A firm fluid accumulation on the outside (lateral) upper part of a horse’s hock is commonly known as a “thoroughpin”. It is a fluid-filled swelling within the flexor tendon (tarsal) sheath that encloses the flexor tendons as they run through the hock.

A “bog” is the horseman’s term for a fluid accumulation within the top joint of the hock, which is found lower and a bit further forward than a thoroughpin and is also visible at the front of the hock.

For any of these swellings, the horse may or may not be lame, as accompanying lameness depends on the nature of the underlying cause.

WHAT TO DO

Monitor the horse for lameness and change in the appearance of the swelling over time. Compare the swelling on the affected leg to the other leg. Assess your horse’s general health using the Whole Horse Exam (WHE), and call your vet with your findings and concerns.

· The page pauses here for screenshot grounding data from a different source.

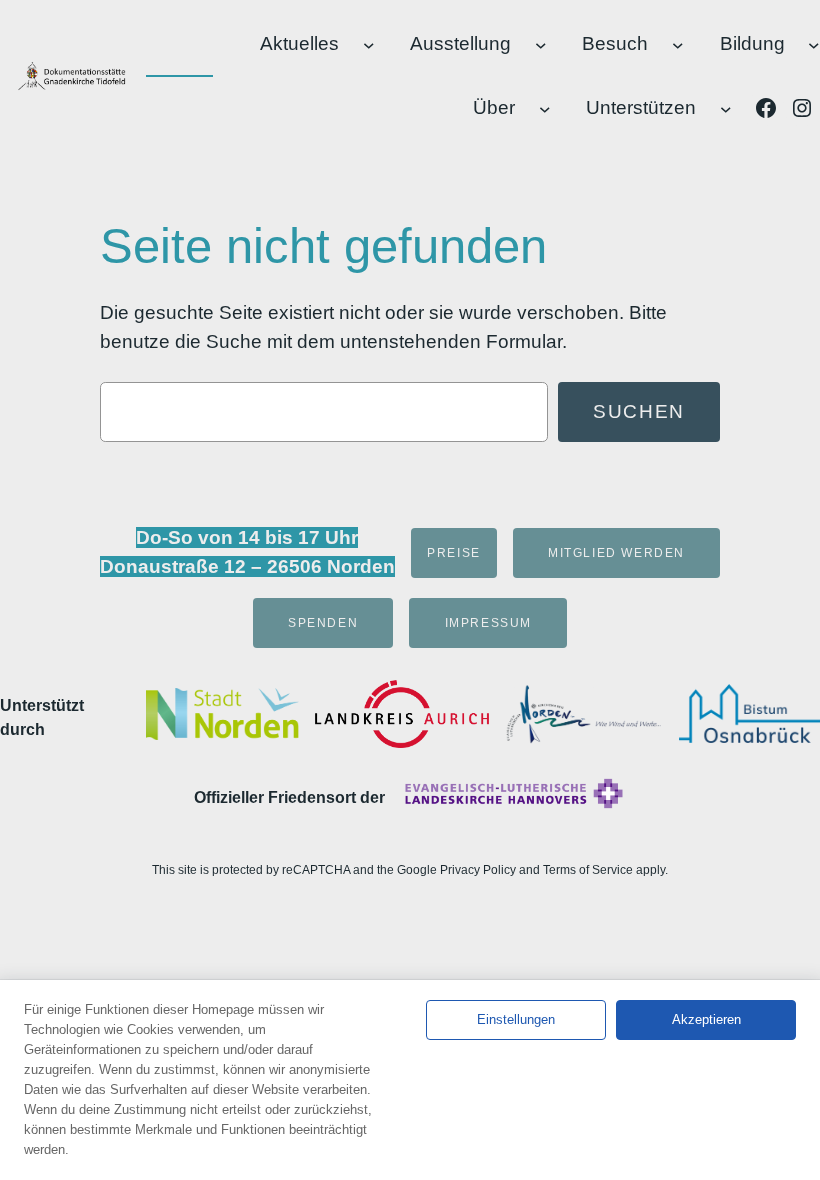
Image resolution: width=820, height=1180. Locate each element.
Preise (454, 553)
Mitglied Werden (616, 553)
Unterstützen (641, 107)
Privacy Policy (478, 870)
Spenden (323, 623)
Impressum (488, 623)
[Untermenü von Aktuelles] (369, 44)
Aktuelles (299, 43)
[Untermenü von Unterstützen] (726, 109)
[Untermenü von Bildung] (814, 44)
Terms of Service (588, 870)
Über (494, 107)
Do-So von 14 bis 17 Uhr (247, 537)
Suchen (639, 411)
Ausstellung (460, 43)
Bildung (752, 43)
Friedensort (312, 797)
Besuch (615, 43)
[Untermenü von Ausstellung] (541, 44)
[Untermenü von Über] (545, 109)
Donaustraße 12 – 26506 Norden (247, 566)
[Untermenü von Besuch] (678, 44)
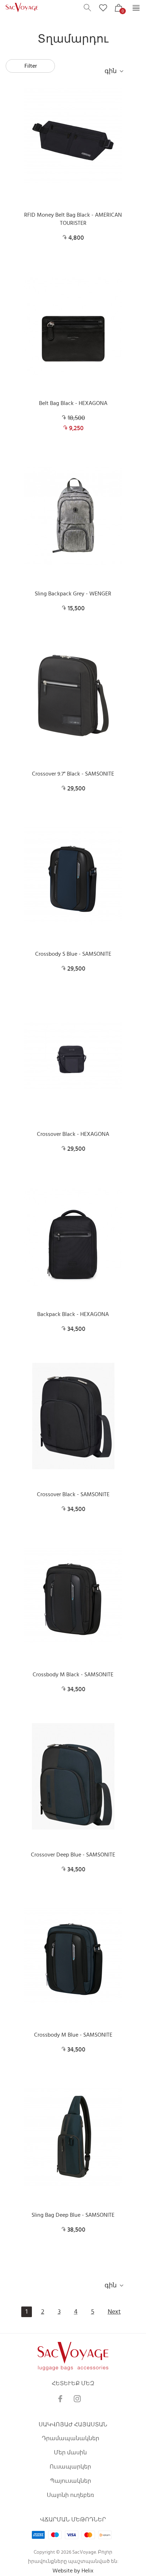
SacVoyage (23, 8)
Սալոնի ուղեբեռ (70, 2495)
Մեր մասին (70, 2452)
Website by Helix (73, 2571)
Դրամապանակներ (70, 2438)
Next (114, 2312)
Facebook (60, 2398)
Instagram (77, 2398)
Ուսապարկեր (70, 2467)
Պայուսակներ (70, 2481)
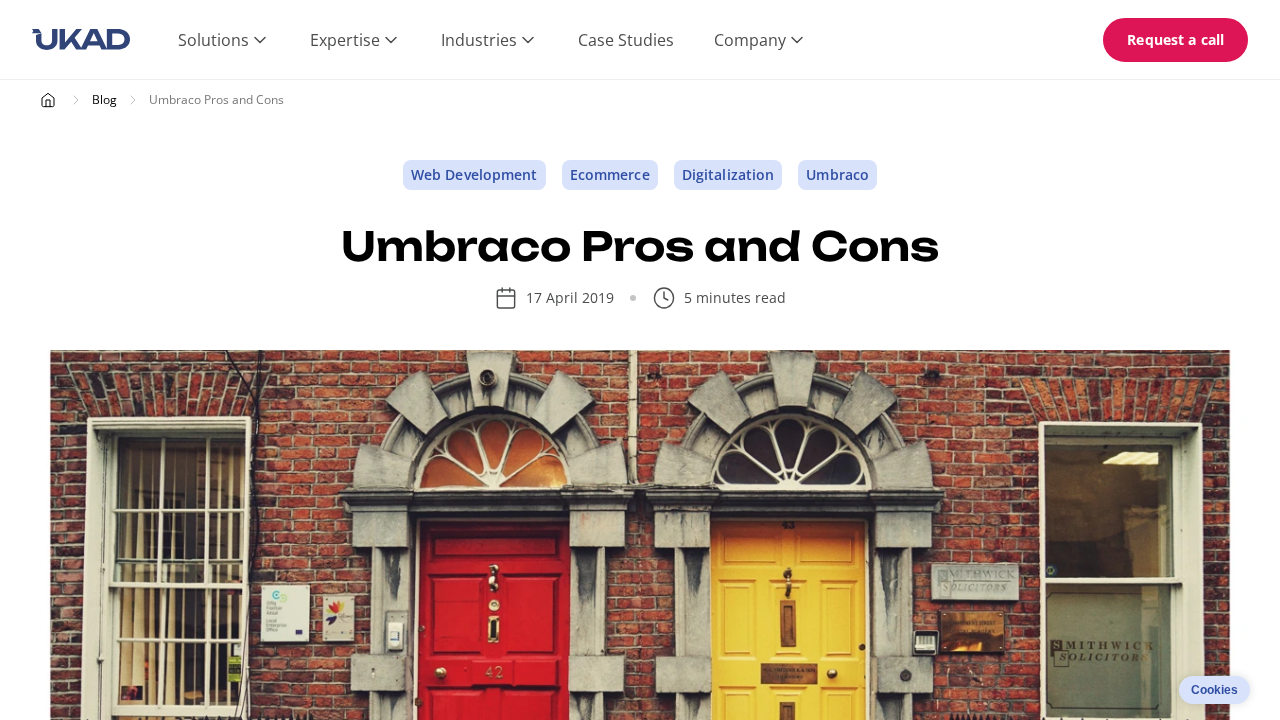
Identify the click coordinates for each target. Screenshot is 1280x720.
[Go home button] (81, 40)
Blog (104, 99)
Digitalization (728, 174)
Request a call (1175, 39)
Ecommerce (610, 174)
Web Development (474, 174)
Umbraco (837, 174)
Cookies (1214, 690)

If you are considering the purchase of the horse, always have your vet perform a purchase exam. In that exam, they determine the significance of these swellings.

WHAT YOUR VET DOES

Your vet’s role is to determine the significance of the swelling by identifying the underlying cause – a diagnosis. Only then can they tell you what you what it means to you and your horse, including a recommendation regarding treatment and a prognosis.